_Required action_
Please quote the material exactly, every line of it.

►

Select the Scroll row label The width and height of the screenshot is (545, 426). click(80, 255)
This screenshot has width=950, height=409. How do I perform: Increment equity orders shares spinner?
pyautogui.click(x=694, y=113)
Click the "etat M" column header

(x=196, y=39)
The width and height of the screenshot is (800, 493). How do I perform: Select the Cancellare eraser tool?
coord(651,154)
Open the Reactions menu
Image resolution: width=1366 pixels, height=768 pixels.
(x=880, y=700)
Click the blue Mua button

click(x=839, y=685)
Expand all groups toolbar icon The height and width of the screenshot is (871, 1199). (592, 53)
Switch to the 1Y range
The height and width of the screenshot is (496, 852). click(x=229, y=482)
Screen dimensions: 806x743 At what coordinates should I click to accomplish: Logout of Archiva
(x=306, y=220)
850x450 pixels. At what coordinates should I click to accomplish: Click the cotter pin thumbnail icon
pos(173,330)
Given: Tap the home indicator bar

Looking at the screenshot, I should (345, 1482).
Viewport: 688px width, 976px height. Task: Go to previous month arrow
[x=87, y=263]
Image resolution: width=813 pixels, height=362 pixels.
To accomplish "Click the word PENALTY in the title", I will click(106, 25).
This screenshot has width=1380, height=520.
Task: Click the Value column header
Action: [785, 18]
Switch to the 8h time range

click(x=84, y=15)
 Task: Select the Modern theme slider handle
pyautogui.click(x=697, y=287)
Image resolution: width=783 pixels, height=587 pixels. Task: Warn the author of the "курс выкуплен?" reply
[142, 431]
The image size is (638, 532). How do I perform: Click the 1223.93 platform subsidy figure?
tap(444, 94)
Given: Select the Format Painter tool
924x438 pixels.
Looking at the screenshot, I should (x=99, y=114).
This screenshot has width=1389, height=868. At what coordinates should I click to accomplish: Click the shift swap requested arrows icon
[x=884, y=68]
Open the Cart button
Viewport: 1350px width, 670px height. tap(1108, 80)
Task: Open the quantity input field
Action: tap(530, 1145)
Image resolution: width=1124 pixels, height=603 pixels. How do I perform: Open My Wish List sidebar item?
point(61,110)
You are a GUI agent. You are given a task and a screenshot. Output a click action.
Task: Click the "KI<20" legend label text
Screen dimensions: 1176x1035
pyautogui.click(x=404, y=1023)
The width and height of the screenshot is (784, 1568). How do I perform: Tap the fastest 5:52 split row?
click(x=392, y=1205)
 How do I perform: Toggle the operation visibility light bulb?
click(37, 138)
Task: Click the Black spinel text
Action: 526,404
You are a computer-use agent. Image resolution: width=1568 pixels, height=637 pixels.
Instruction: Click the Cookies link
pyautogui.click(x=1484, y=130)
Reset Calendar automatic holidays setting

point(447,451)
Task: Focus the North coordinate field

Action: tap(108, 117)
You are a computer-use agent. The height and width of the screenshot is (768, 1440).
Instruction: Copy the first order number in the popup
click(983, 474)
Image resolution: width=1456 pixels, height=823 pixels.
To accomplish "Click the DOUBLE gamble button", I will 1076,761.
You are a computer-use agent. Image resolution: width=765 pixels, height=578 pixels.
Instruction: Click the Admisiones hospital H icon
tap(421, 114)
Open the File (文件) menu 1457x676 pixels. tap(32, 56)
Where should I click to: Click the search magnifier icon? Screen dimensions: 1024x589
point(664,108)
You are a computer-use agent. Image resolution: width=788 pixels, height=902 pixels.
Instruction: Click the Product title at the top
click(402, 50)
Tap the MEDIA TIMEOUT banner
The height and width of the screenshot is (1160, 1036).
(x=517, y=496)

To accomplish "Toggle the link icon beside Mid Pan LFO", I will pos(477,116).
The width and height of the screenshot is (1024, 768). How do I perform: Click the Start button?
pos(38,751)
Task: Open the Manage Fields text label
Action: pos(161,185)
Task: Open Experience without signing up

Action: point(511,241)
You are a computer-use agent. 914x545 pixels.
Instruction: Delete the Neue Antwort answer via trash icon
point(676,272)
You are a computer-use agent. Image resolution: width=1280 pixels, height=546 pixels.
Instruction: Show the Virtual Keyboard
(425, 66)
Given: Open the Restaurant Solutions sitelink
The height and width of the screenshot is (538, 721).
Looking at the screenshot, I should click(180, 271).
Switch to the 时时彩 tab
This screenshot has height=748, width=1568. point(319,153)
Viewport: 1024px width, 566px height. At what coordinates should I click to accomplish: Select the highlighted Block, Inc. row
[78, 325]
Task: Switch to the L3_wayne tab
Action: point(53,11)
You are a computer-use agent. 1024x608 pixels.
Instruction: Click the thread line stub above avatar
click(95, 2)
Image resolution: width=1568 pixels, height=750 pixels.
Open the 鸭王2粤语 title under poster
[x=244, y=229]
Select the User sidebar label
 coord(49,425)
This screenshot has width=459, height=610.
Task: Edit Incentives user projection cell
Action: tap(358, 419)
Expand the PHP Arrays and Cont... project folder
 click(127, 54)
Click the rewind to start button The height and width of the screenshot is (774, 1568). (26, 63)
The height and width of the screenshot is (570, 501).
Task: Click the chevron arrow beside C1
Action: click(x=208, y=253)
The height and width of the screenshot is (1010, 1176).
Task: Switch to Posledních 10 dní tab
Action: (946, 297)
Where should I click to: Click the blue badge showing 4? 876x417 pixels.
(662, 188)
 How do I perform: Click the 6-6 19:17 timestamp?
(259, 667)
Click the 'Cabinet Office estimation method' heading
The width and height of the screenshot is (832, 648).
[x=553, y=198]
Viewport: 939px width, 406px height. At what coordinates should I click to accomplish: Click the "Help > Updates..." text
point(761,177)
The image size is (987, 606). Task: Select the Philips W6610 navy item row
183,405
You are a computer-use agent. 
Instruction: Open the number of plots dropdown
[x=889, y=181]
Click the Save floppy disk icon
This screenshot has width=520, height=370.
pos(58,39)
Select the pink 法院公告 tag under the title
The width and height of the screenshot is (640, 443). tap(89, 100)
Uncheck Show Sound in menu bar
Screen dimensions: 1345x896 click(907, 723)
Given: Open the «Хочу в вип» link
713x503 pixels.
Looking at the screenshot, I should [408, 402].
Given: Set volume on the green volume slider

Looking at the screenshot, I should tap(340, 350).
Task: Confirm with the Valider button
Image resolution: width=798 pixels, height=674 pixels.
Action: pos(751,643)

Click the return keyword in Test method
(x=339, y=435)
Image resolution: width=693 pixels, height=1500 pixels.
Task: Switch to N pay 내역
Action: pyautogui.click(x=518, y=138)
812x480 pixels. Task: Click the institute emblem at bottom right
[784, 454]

◄

_Solution below_
Select the Scroll row label The width and height of the screenshot is (545, 426). click(80, 255)
This screenshot has width=950, height=409. How do I perform: Increment equity orders shares spinner?
pyautogui.click(x=694, y=113)
Click the "etat M" column header

(x=196, y=39)
The width and height of the screenshot is (800, 493). How do I perform: Select the Cancellare eraser tool?
coord(651,154)
Open the Reactions menu
Image resolution: width=1366 pixels, height=768 pixels.
(x=880, y=700)
Click the blue Mua button

click(x=839, y=685)
Expand all groups toolbar icon The height and width of the screenshot is (871, 1199). (592, 53)
Switch to the 1Y range
The height and width of the screenshot is (496, 852). click(x=229, y=482)
Screen dimensions: 806x743 At what coordinates should I click to accomplish: Logout of Archiva
(x=306, y=220)
850x450 pixels. At what coordinates should I click to accomplish: Click the cotter pin thumbnail icon
pos(173,330)
Given: Tap the home indicator bar

Looking at the screenshot, I should (345, 1482).
Viewport: 688px width, 976px height. Task: Go to previous month arrow
[x=87, y=263]
Image resolution: width=813 pixels, height=362 pixels.
To accomplish "Click the word PENALTY in the title", I will click(106, 25).
This screenshot has width=1380, height=520.
Task: Click the Value column header
Action: [785, 18]
Switch to the 8h time range

click(x=84, y=15)
 Task: Select the Modern theme slider handle
pyautogui.click(x=697, y=287)
Image resolution: width=783 pixels, height=587 pixels. Task: Warn the author of the "курс выкуплен?" reply
[142, 431]
The image size is (638, 532). How do I perform: Click the 1223.93 platform subsidy figure?
tap(444, 94)
Given: Select the Format Painter tool
924x438 pixels.
Looking at the screenshot, I should (x=99, y=114).
This screenshot has width=1389, height=868. At what coordinates should I click to accomplish: Click the shift swap requested arrows icon
[x=884, y=68]
Open the Cart button
Viewport: 1350px width, 670px height. tap(1108, 80)
Task: Open the quantity input field
Action: tap(530, 1145)
Image resolution: width=1124 pixels, height=603 pixels. How do I perform: Open My Wish List sidebar item?
point(61,110)
You are a GUI agent. You are given a task and a screenshot. Output a click action.
Task: Click the "KI<20" legend label text
Screen dimensions: 1176x1035
pyautogui.click(x=404, y=1023)
The width and height of the screenshot is (784, 1568). How do I perform: Tap the fastest 5:52 split row?
click(x=392, y=1205)
 How do I perform: Toggle the operation visibility light bulb?
click(37, 138)
Task: Click the Black spinel text
Action: 526,404
You are a computer-use agent. Image resolution: width=1568 pixels, height=637 pixels.
Instruction: Click the Cookies link
pyautogui.click(x=1484, y=130)
Reset Calendar automatic holidays setting

point(447,451)
Task: Focus the North coordinate field

Action: tap(108, 117)
You are a computer-use agent. The height and width of the screenshot is (768, 1440).
Instruction: Copy the first order number in the popup
click(983, 474)
Image resolution: width=1456 pixels, height=823 pixels.
To accomplish "Click the DOUBLE gamble button", I will 1076,761.
You are a computer-use agent. Image resolution: width=765 pixels, height=578 pixels.
Instruction: Click the Admisiones hospital H icon
tap(421, 114)
Open the File (文件) menu 1457x676 pixels. tap(32, 56)
Where should I click to: Click the search magnifier icon? Screen dimensions: 1024x589
point(664,108)
You are a computer-use agent. Image resolution: width=788 pixels, height=902 pixels.
Instruction: Click the Product title at the top
click(402, 50)
Tap the MEDIA TIMEOUT banner
The height and width of the screenshot is (1160, 1036).
(x=517, y=496)

To accomplish "Toggle the link icon beside Mid Pan LFO", I will pos(477,116).
The width and height of the screenshot is (1024, 768). How do I perform: Click the Start button?
pos(38,751)
Task: Open the Manage Fields text label
Action: pos(161,185)
Task: Open Experience without signing up

Action: point(511,241)
You are a computer-use agent. 914x545 pixels.
Instruction: Delete the Neue Antwort answer via trash icon
point(676,272)
You are a computer-use agent. Image resolution: width=1280 pixels, height=546 pixels.
Instruction: Show the Virtual Keyboard
(425, 66)
Given: Open the Restaurant Solutions sitelink
The height and width of the screenshot is (538, 721).
Looking at the screenshot, I should click(180, 271).
Switch to the 时时彩 tab
This screenshot has height=748, width=1568. point(319,153)
Viewport: 1024px width, 566px height. At what coordinates should I click to accomplish: Select the highlighted Block, Inc. row
[78, 325]
Task: Switch to the L3_wayne tab
Action: point(53,11)
You are a computer-use agent. 1024x608 pixels.
Instruction: Click the thread line stub above avatar
click(95, 2)
Image resolution: width=1568 pixels, height=750 pixels.
Open the 鸭王2粤语 title under poster
[x=244, y=229]
Select the User sidebar label
 coord(49,425)
This screenshot has width=459, height=610.
Task: Edit Incentives user projection cell
Action: tap(358, 419)
Expand the PHP Arrays and Cont... project folder
 click(127, 54)
Click the rewind to start button The height and width of the screenshot is (774, 1568). (26, 63)
The height and width of the screenshot is (570, 501).
Task: Click the chevron arrow beside C1
Action: click(x=208, y=253)
The height and width of the screenshot is (1010, 1176).
Task: Switch to Posledních 10 dní tab
Action: (946, 297)
Where should I click to: Click the blue badge showing 4? 876x417 pixels.
(662, 188)
 How do I perform: Click the 6-6 19:17 timestamp?
(259, 667)
Click the 'Cabinet Office estimation method' heading
The width and height of the screenshot is (832, 648).
[x=553, y=198]
Viewport: 939px width, 406px height. At what coordinates should I click to accomplish: Click the "Help > Updates..." text
point(761,177)
The image size is (987, 606). Task: Select the Philips W6610 navy item row
183,405
You are a computer-use agent. 
Instruction: Open the number of plots dropdown
[x=889, y=181]
Click the Save floppy disk icon
This screenshot has width=520, height=370.
pos(58,39)
Select the pink 法院公告 tag under the title
The width and height of the screenshot is (640, 443). tap(89, 100)
Uncheck Show Sound in menu bar
Screen dimensions: 1345x896 click(907, 723)
Given: Open the «Хочу в вип» link
713x503 pixels.
Looking at the screenshot, I should [408, 402].
Given: Set volume on the green volume slider

Looking at the screenshot, I should tap(340, 350).
Task: Confirm with the Valider button
Image resolution: width=798 pixels, height=674 pixels.
Action: pos(751,643)

Click the return keyword in Test method
(x=339, y=435)
Image resolution: width=693 pixels, height=1500 pixels.
Task: Switch to N pay 내역
Action: pyautogui.click(x=518, y=138)
812x480 pixels. Task: Click the institute emblem at bottom right
[784, 454]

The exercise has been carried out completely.